Latest Massacre feels unbalanced, unnecessary

by Jason Schneider
Vanguard A & E Editor
Review

When watching The Texas Chainsaw Massacre: The Beginning, you have to ask yourself one question - how much of this is necessary? How much blood? How much brutality? How much "back story" do moviegoers really need to endure?

Unfortunately, there is an excess of the former, and very little of the latter, making this an unbalanced and extremely unnecessary installment in a very popular horror series.

The reason this is The Beginning is that this film supposedly offers some vital clues as to what made Leatherface a horrible monster who dissects human beings with a chainsaw.

Well, any and all back story is rushed through in the first five minutes of the film, and after it's over all you can say is, "So what?"

Leatherface was born an ugly baby and was raised by a crazy family. There, save yourself $10 and stay home to watch postseason baseball instead.

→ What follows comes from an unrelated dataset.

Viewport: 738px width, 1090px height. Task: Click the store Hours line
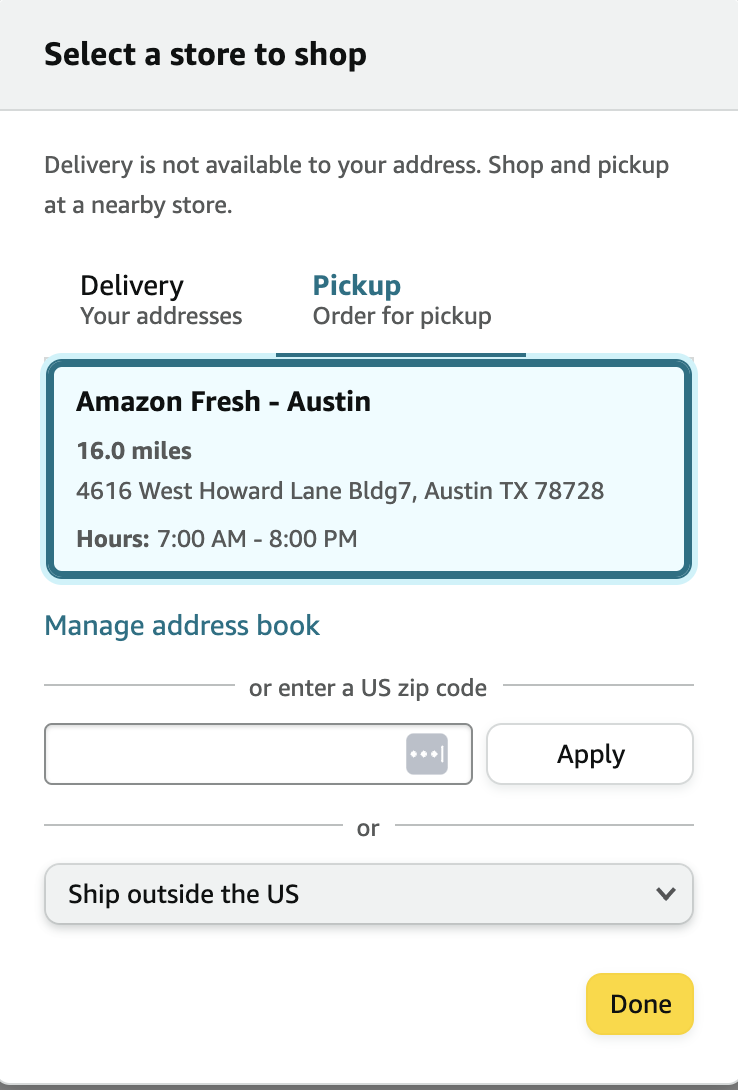tap(216, 539)
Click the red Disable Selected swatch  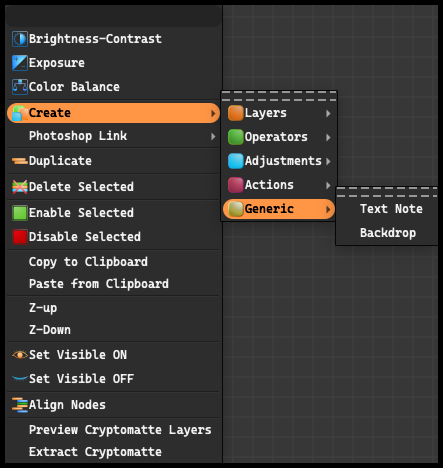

Seriously, that is pretty much all that is offered when it comes to explaining an infamous serial murderer's horrific origin. The rest of the movie is not concerned with telling - it is concerned with showing.

What does that mean? That means make sure you bring something to vomit in if you don't like watching people's faces peeled off with a knife.

The majority of this movie sets out to unnerve the audience and make them squirm instead of actually scaring them. Sure, there are parts where it's tempting to look away for a minute - but that doesn't mean the movie is scary.Rather, the movie is a waste of time. It is a waste of time because it is exactly like the first Texas Chainsaw Massacre. Er, I mean the second one. Wait, I mean the remake of the original. That's it.

This prequel shares the same exact plot as the movie that is meant to follow it - a group of teenage-plus guys and girls head out on the road, come across a nasty sheriff, and end up fighting for their lives as they become prisoners in the home of Leatherface's crazy family.

Sound familiar? It certainly should. Heck, this movie is so much like the other one that it even comes complete with an abandoned meat-packing plant chase scene for its climax.

And this is the best that they could do? Come on Michael Bay, get your mind off Transformers for one minute and look at the crap you are putting in theaters right now.

I will not deny liking the 2003 remake. It was intense and R. Lee Ermey was great as Sheriff Hoyt, the detestable head of the house of horrors.

Ermey is good this time around, too. But it's not enough to save this movie.

Free popcorn and a toy chainsaw might have helped, but alas, I had to sit in the theater empty-handed, with nothing but the movie to distract me.

The Texas Chainsaw Massacre: The Beginning did a fine job of keeping me distracted, but it was an unnecessary distraction that I, and moviegoers everywhere, could do without.